_Exercise_:
Nothing but the lines below from the one holding "Task: Tap the red 94 notification badge" up to and including the one holding "Click the red" should be copied, exactly and without pictures.

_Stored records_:
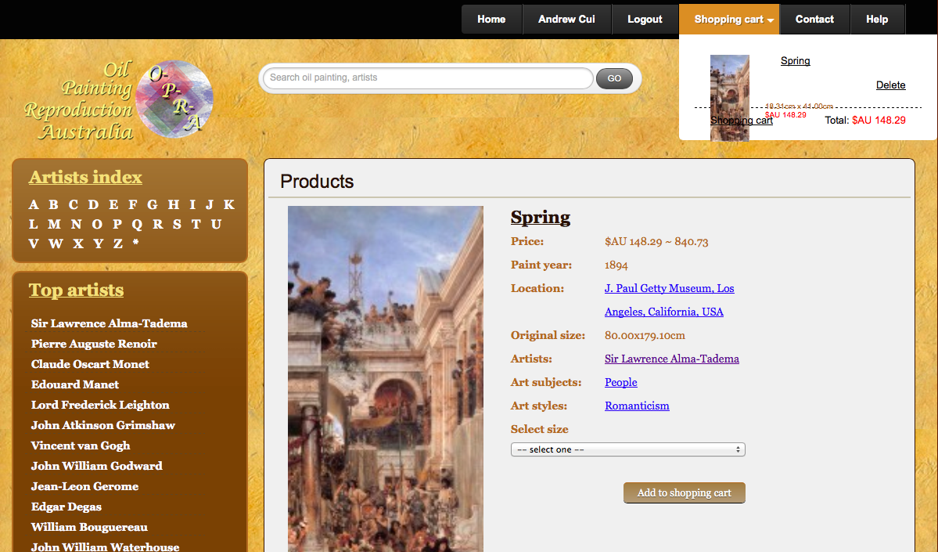
Task: Open Andrew Cui account page
Action: click(566, 20)
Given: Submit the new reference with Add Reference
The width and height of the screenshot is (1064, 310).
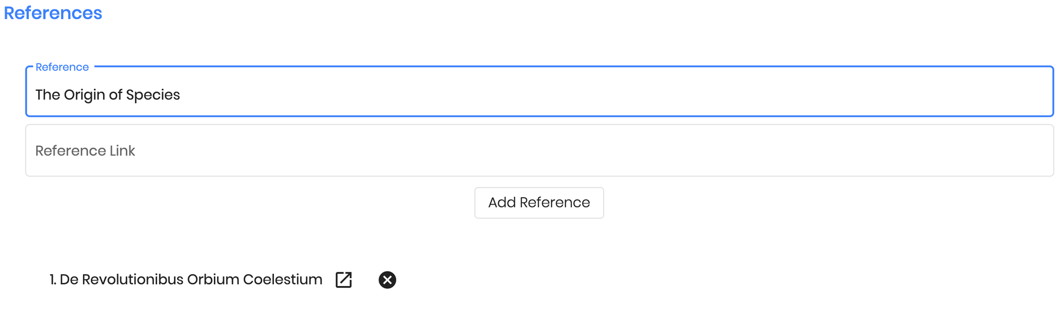Looking at the screenshot, I should click(x=539, y=203).
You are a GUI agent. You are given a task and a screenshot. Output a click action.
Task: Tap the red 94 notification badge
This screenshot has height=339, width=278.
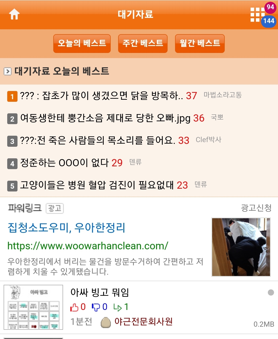point(270,7)
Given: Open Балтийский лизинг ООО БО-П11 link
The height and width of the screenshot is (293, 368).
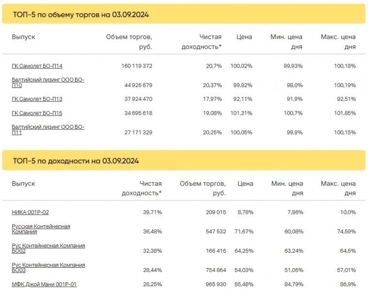Looking at the screenshot, I should [48, 130].
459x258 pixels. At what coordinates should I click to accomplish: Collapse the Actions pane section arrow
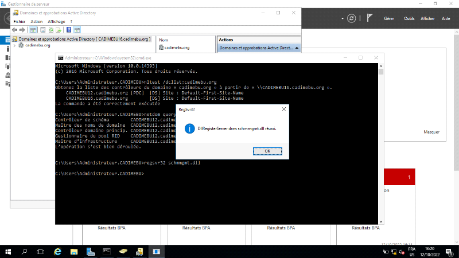point(297,48)
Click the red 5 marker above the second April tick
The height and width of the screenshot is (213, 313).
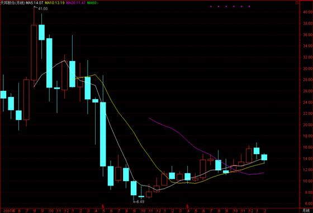point(187,206)
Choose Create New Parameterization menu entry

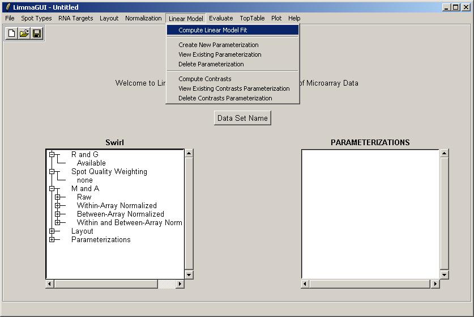[218, 45]
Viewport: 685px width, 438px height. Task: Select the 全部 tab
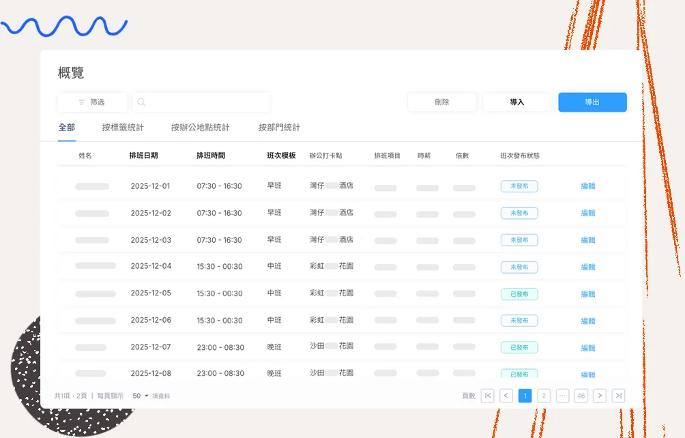67,128
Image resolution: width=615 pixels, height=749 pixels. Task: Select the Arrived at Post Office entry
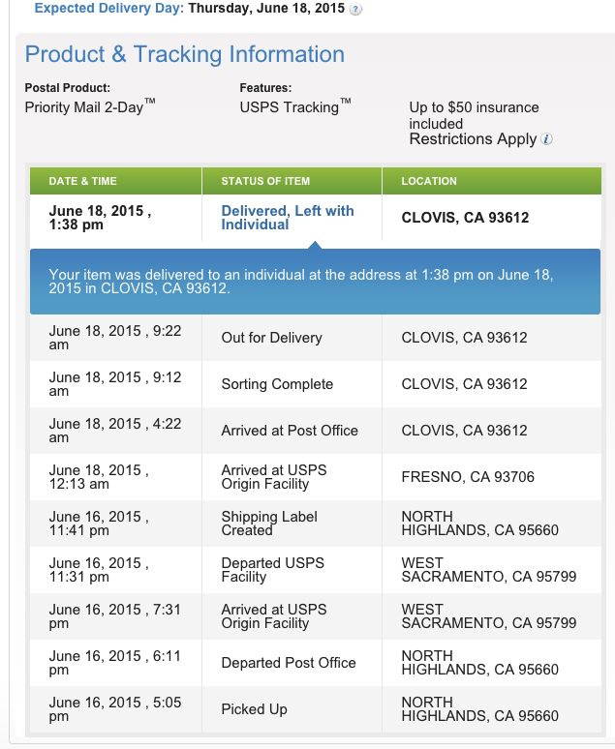coord(290,431)
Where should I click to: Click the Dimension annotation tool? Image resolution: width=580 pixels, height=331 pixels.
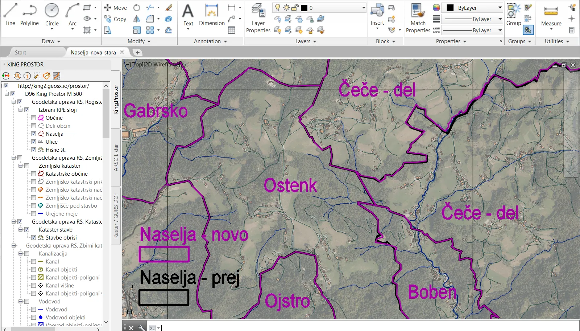pyautogui.click(x=212, y=15)
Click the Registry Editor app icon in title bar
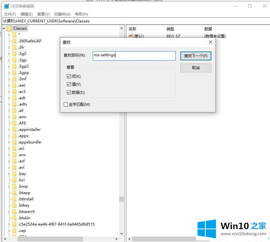The height and width of the screenshot is (242, 270). pyautogui.click(x=7, y=6)
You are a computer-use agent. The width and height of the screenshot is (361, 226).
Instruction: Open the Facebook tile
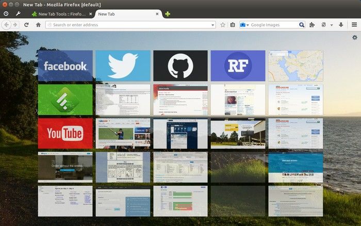[x=65, y=66]
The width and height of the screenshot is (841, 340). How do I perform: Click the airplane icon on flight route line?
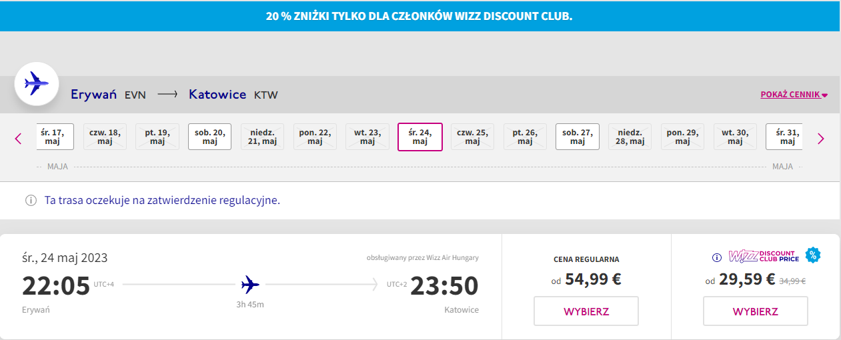coord(250,285)
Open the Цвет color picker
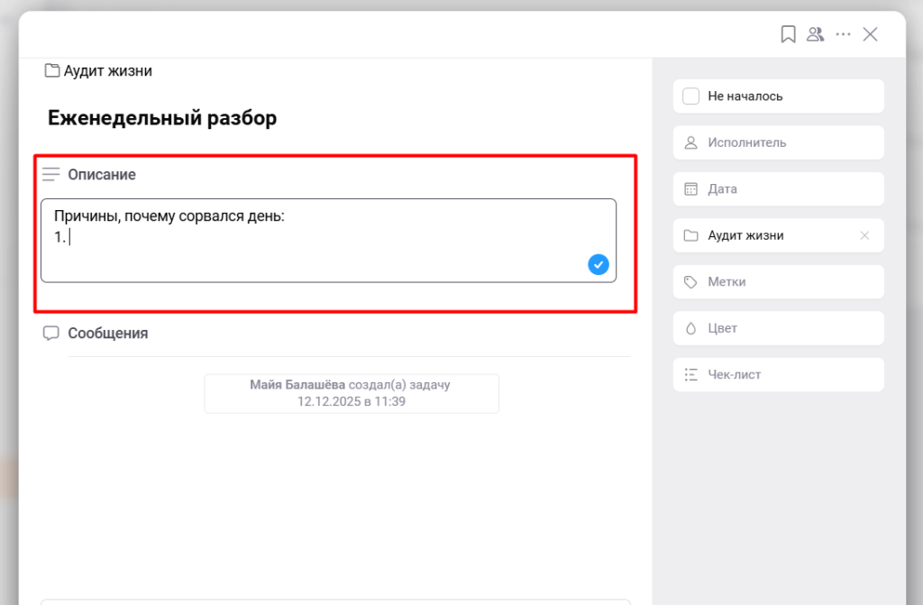The height and width of the screenshot is (605, 923). tap(778, 328)
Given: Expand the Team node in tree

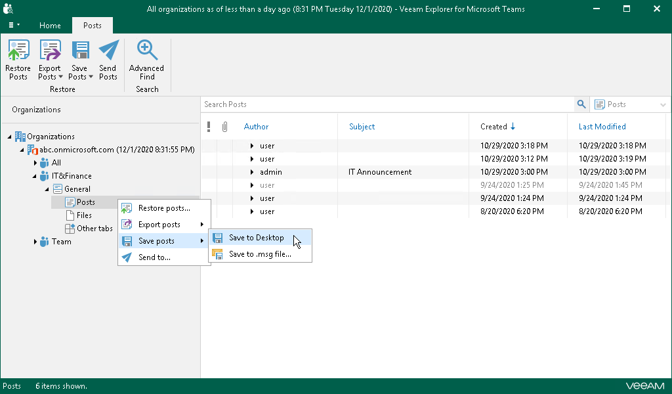Looking at the screenshot, I should click(35, 242).
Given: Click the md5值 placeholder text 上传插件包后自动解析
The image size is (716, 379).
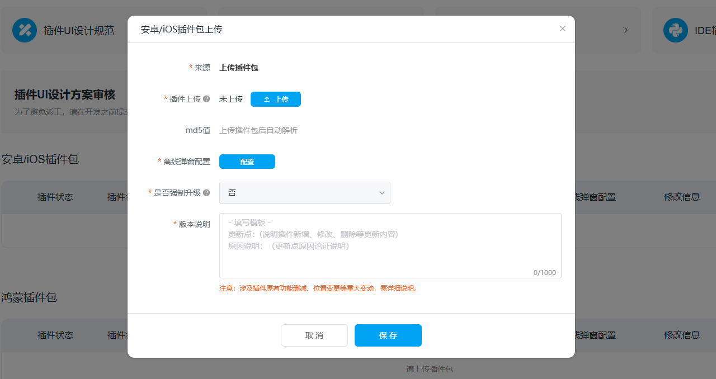Looking at the screenshot, I should (258, 130).
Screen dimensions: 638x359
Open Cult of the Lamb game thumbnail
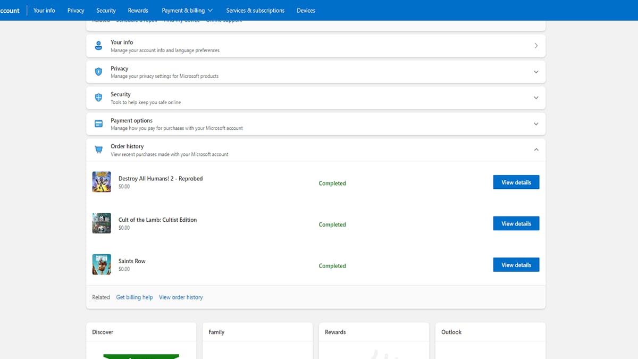tap(102, 223)
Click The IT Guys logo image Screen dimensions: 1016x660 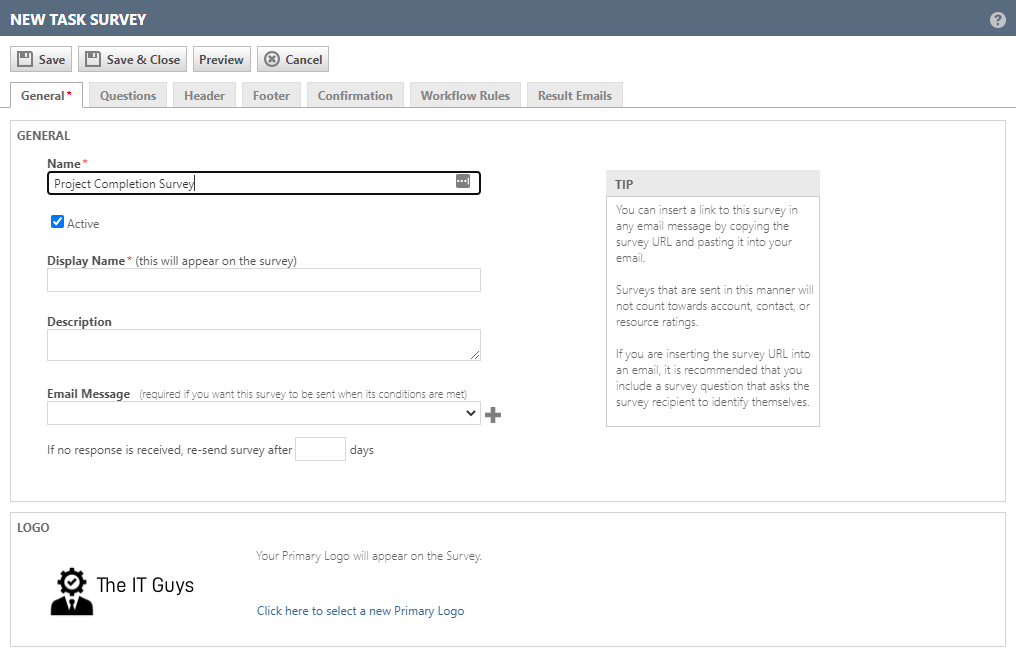(x=122, y=590)
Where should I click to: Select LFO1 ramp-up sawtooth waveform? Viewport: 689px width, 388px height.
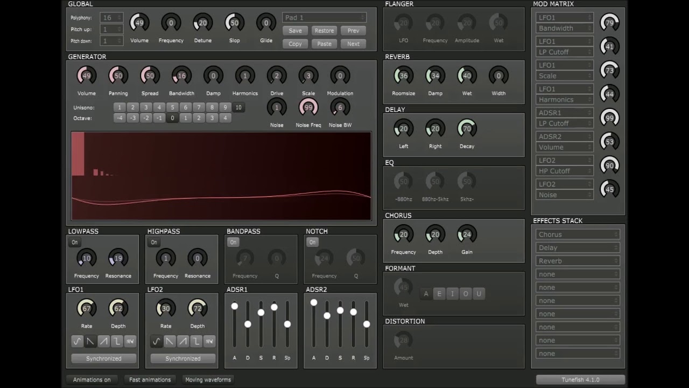(x=104, y=341)
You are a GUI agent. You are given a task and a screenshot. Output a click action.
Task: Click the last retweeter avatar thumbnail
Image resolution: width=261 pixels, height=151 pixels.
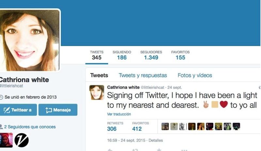click(236, 126)
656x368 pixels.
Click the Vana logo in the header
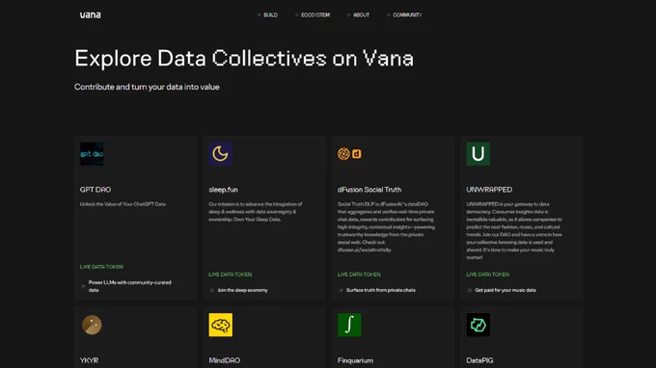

_Answer section_:
Task: Tap the red 94 notification badge
This screenshot has height=339, width=278.
point(270,7)
Given: Open Балтийский лизинг ООО БО-П11 link
The height and width of the screenshot is (293, 368).
Looking at the screenshot, I should [48, 130].
459x258 pixels. At what coordinates should I click to accomplish: Collapse the Actions pane section arrow
point(297,48)
Click the red 5 marker above the second April tick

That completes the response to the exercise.